There are various approaches to handling exploration. Let's initially consider the purely greedy approach (no exploration, maximum exploitation). The empirical mean $\hat{\mu}_i(t)$ at turn $t$ for arm $i$ (the $i_{th}$ lever, restaurant) is defined as:

$$\hat{\mu}_i(t) = \frac{\sum_{\tau=1}^t r(\tau) \mathbbm{1}[j(\tau) = i] }
{\sum_{\tau=1}^t \mathbbm{1}[j(\tau) = i]} $$

Essentially, the numerator sums the rewards $r(t)$ each time the $i_{th}$ arm is chosen and the denominator counts the number of times we choose it, giving us the average reward at turn (or time) $t$. Thus, we want to pull the lever $i$ that maximizes $\hat{\mu}_i(t)$:

$$j(t) = arg\max_{i=1...k}\ \hat{\mu}_i(t)$$

After initially sampling a few levers, the purely greedy approach continually selects its next move $j(t)$ by looking at the best choice so far. However, as demonstrated in the previous graph, there is a high likelihood (unless you happened to start at the max) that you get stuck somewhere mediocre. Thus, the regret may be unbounded, as we may never get to the lever with the best reward! Exploration is crucial---but how should we handle it?

\subsection{The $\varepsilon$-Greedy Algorithm}

The $\varepsilon$-Greedy Algorithm utilizes random exploration. We use variable $\varepsilon$ to control how often we explore. For example, with $\varepsilon = .1$, we would exploit the current max by using our formula for $j(t)$ 90% of the time, and roll a dice to explore another option 10% of the time.

Thus, instead of the probability of choosing an arm $p_i(t)$ being solely determined by whether or not it is the best overall choice so far, we have:
$$p_i(t+1) =\begin{cases} 
      1-\varepsilon + \varepsilon/k  & i=j(t) \\
      \varepsilon/k & i \neq j(t)
   \end{cases}
$$
The $i_{th}$ lever is chosen with a probability of $\varepsilon/k$ (where $k$ is the number of levers) if it is not the current best (the probability that you will explore divided by the number of options), and $1-\varepsilon$ (with the additional exploration probability) if it is the best lever so far. Thus, we are introducing some random exploration into our algorithm. However, as $\varepsilon$ is held constant, we can only guarantee a linear bound on our expected regret, which is not ideal.

\newpage

Looking at the previous graph,  one might ask: why don't we just explore until we find the max? Shouldn't we try to guarantee that our current lever is the best one before committing? Exploiting the max doesn't seem nearly as effective as exploring in the long run.

EXCERPTED DATA:
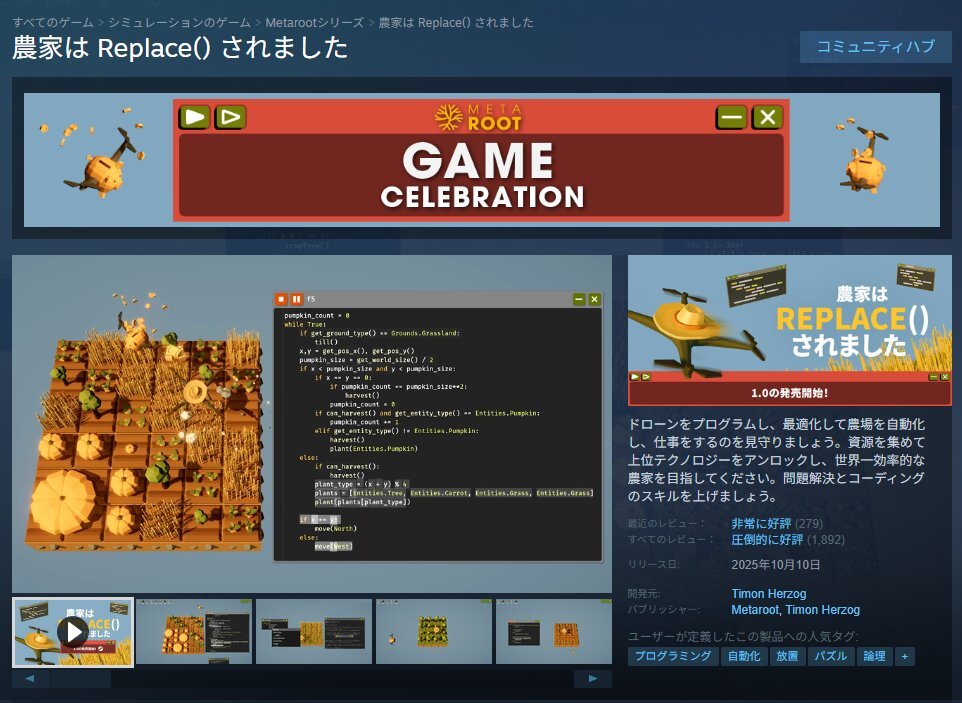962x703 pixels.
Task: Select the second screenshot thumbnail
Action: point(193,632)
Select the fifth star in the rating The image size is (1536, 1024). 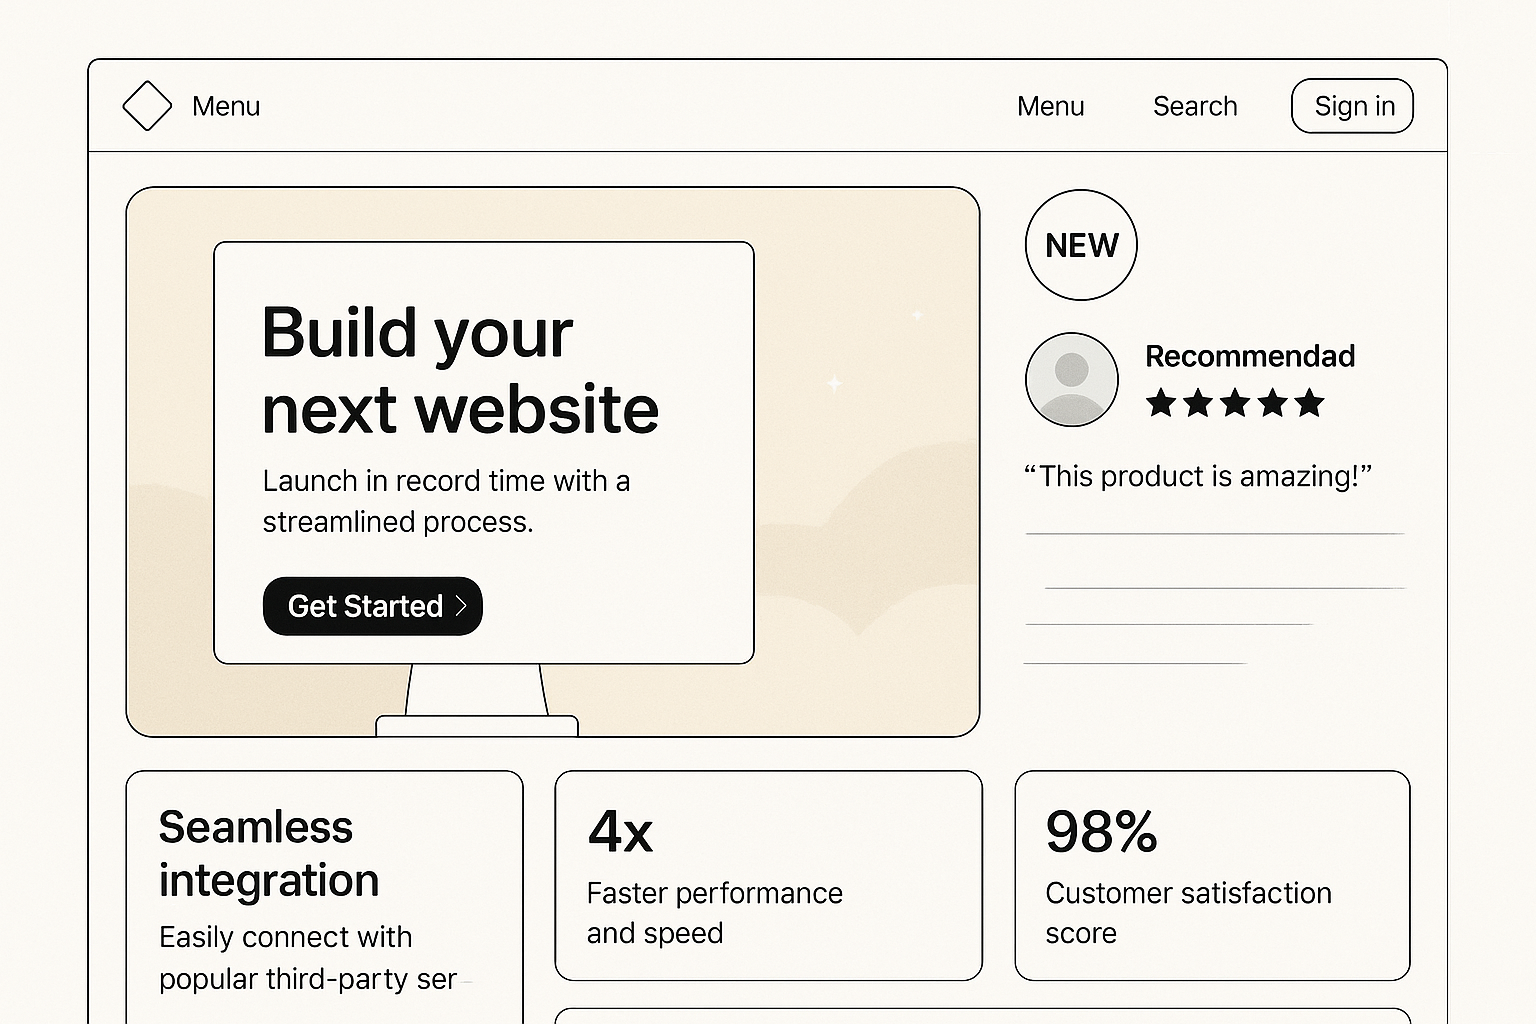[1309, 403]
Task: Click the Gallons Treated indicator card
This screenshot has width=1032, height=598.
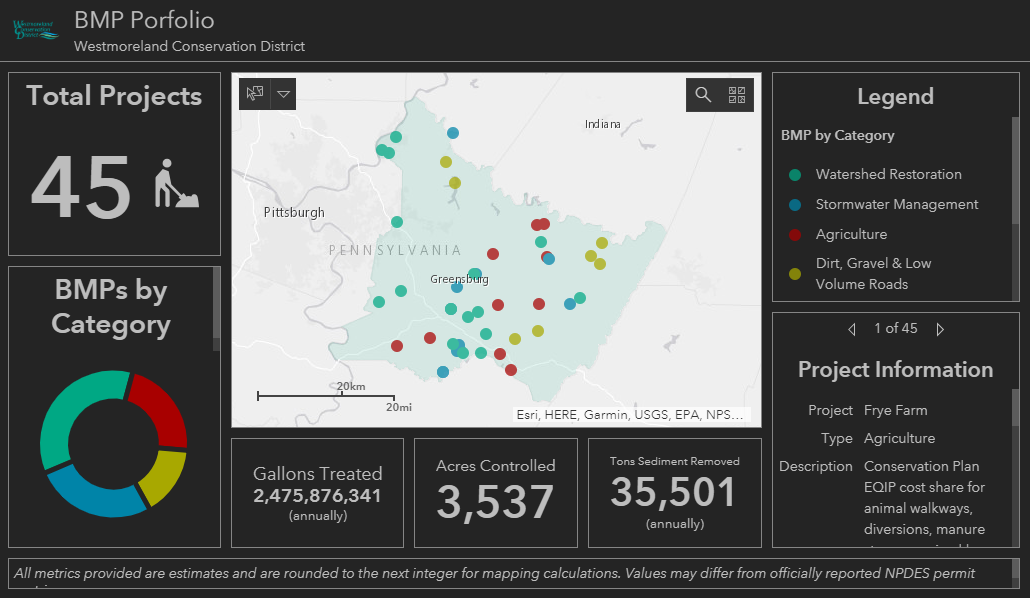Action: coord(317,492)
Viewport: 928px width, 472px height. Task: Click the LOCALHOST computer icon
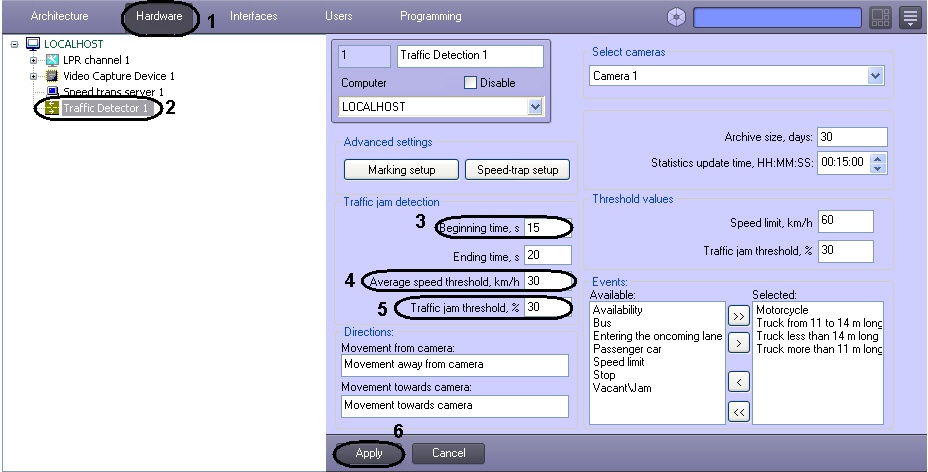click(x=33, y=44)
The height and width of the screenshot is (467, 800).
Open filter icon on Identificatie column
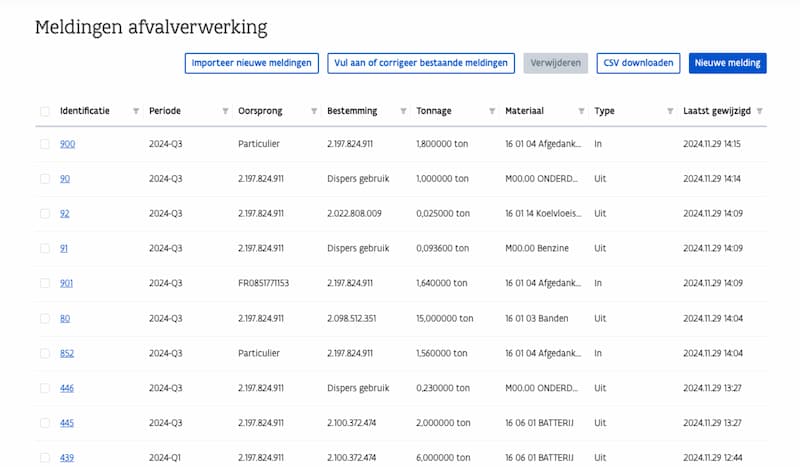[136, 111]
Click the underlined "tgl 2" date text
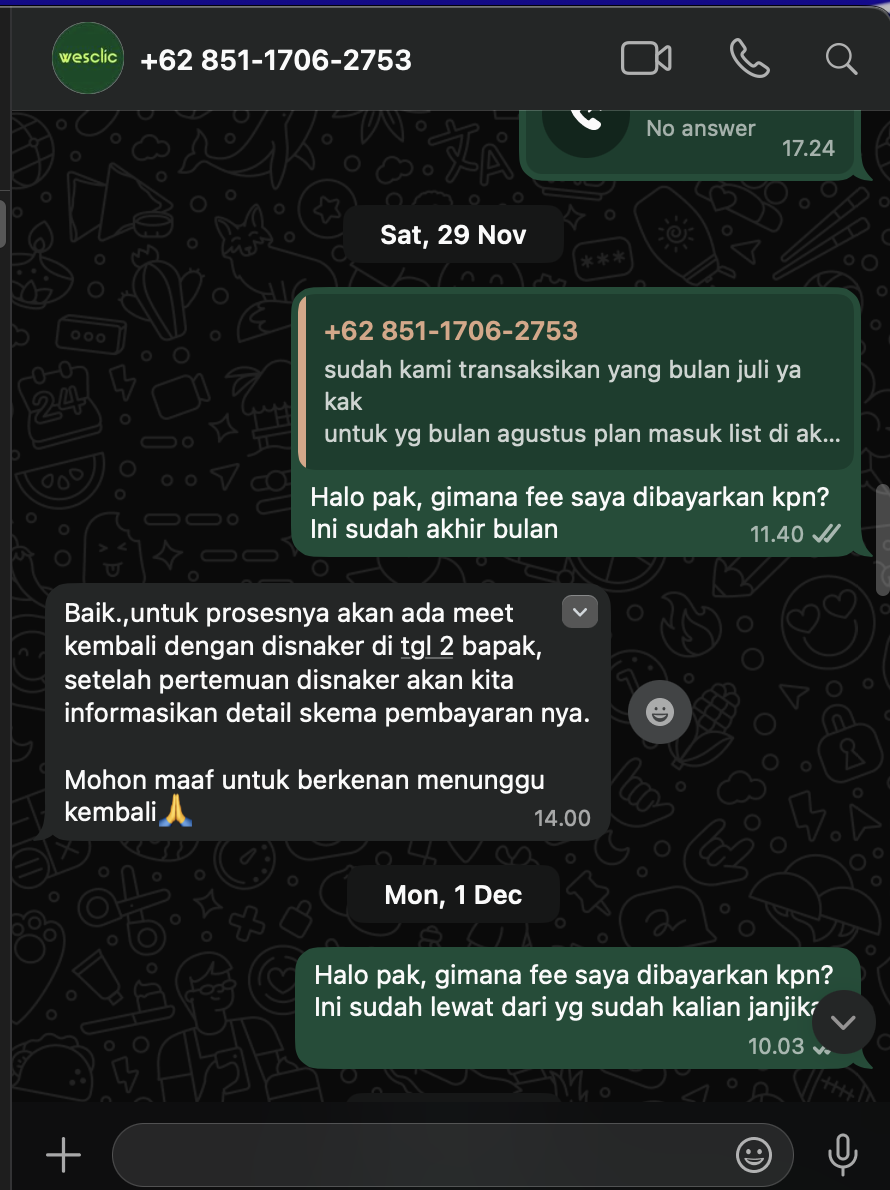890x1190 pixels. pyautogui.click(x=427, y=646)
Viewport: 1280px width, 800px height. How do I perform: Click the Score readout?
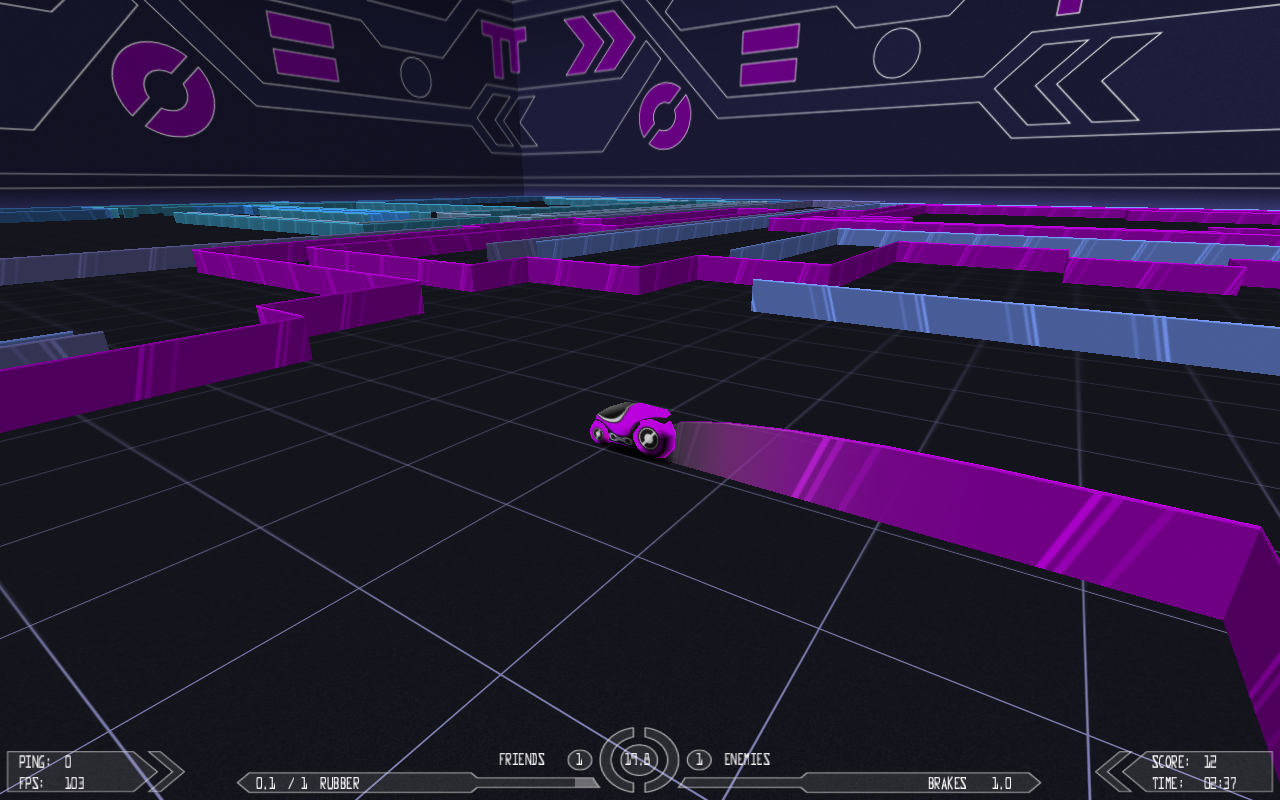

REQUIRED ACTIONS:
1) Answer these questions about the exploration passage, using only what it states.
(a) Why may the regret of the purely greedy approach be unbounded?
(b) With $\varepsilon = .1$, what share of the time does the $\varepsilon$-Greedy Algorithm exploit the current max?
(c) What kind of bound on expected regret can be guaranteed when $\varepsilon$ is held constant?
2) Extend the exploration passage with the paragraph that would follow its final sentence, keeping its style and notation.

YOUR WRITTEN ANSWERS:
1)
(a) We may never get to the lever with the best reward.
(b) 90% of the time.
(c) Only a linear bound.

2)
It's a valid question, and one that gets to the heart of the dilemma. The graph, for simplicity, assumes that exploring \textit{always} increases your reward at each turn. In actuality, we would expect the reward line to be far more wobbly: you'll definitely run into a bad restaurant or two while you look around. As we are seeking to minimize the cumulative regret (alternatively, maximize the total cumulative reward), and not just the regret at some far-off turn, we need to consider the costs as we go, or the "opportunity cost" of not taking the best option. The $\varepsilon$-Greedy Algorithm gives us an algorithm to quantify this tradeoff.

However, at this point, our exploration process is still quite naive, as it doesn't take into account our current knowledge of each arm---we explore them randomly with $\varepsilon/k$ frequency, indiscriminant of how they are preforming. Thus, even if we are quite certain that an arm is terrible, we will continue to explore it, which increases our regret: ideally, we want some method of exploring our options in a smarter way.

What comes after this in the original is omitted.